Leonardo is the leader of the Turtles, so there’s probably a little temptation to put him in there. The problem is that Leo isn’t a hyper-charismatic, Type-A kind of leader. He’s more of a “We need to save the city, but do it the right way, and not take any unnecessary risks, and will you guys stop skateboarding for five seconds and listen to me” kind of leader. He’ll never fit with a spitfire like Kelly. She’ll drop one or two little innuendos bombs into their conversation and he’ll just retreat into his shell oh my God did you guys see what I did there with the shell thing what a good joke.

But! Those same cheery/dorky “Come on, guys! Let’s go!” attributes that would make him a bland morning show host would make him an excellent producer, so let’s get him on staff somewhere behind the scenes. I imagine productivity among interns will increase once they have a superior who walks around the set with two huge swords on his back. On the air, though? No thanks.

And then there were two:

  • Raphael
  • Michelangelo

Let’s be honest, this was always coming down to Raph and Mike, because they’re the only two that have anything resembling a personality. And it’s even more fun, because those personalities are almost polar opposites. Raphael, the sarcastic, rebellious one. Michelangelo, the fun-loving party guy. You could almost go with either. Almost.

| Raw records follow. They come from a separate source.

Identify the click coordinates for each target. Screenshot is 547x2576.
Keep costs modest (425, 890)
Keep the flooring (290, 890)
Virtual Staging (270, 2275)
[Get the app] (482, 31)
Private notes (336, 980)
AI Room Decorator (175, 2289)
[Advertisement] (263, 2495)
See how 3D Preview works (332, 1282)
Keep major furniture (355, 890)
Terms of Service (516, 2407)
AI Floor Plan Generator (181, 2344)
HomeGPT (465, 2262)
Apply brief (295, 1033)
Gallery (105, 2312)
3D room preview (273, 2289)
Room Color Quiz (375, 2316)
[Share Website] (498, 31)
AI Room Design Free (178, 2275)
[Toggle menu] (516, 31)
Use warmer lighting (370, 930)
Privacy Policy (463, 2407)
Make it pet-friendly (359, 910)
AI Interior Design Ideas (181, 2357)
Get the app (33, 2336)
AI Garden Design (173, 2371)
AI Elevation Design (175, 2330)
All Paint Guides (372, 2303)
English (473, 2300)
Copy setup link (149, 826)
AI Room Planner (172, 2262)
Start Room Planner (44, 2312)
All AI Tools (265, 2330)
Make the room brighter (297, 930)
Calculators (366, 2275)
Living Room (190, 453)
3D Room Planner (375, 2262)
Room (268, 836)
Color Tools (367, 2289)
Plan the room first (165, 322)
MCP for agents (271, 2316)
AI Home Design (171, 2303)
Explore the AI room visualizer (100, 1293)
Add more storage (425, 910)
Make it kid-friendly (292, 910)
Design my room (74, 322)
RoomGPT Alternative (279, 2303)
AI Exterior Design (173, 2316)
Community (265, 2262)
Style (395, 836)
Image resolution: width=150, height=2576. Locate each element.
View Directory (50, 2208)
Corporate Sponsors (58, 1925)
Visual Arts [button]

See, Michelangelo looks good on paper. He’s fun! He has jokes! He often has a pizza! But how long can you — you, the audience, and you, Kelly Ripa (hi!) — really put up with that before it starts to drive you mad? This is a long-term commitment. Five mornings a week, 40 to 50 weeks a year. At some point he’s going to walk into the studio at 8 a.m. carrying a full pizza for the 50th-straight day and someone — a producer, a staffer, Kelly — is going to lose it and smash the pizza on the ground and shout, “Would it kill you to prepare for an interview one time instead of just asking every guest for their favorite roller blade spots in New York?! And eat a fruit salad for once in your life, you cheese-mad child! Your bowels must be a disaster!” And then TMZ will get wind of it and run a headline like “HEY, MICHELANGELO. DO YOU EVEN POOP, BRO?” and then it’ll hit the internet and then it’ll just be a whole thing with thinkpieces and memes and such. Not worth it, I say.

Michelangelo: Great guest host. Not the full-time solution.

Which brings us to:

  • Raphael

It’s perfect. Even though Michelangelo is usually described as “the funny one” in TMNT, the truth is that Raphael has the sharper sense of humor. It’s kind of like a Fallon vs. Letterman thing, except, again, both of them are giant pubescent amphibians who have been trained in the art of hand-to-hand combat. (Related: The Leno/Letterman and Leno/Conan feuds would have been way more interesting if everyone involved was a martial arts master. Leno would have used a bo staff. I am certain of this.) And for anyone who thinks Kelly can’t work with a grumpy, difficult, irascible co-host, I mean, she did work with Regis for years.

It’s settled. Live With Kelly & Raphael. Alert the affiliates.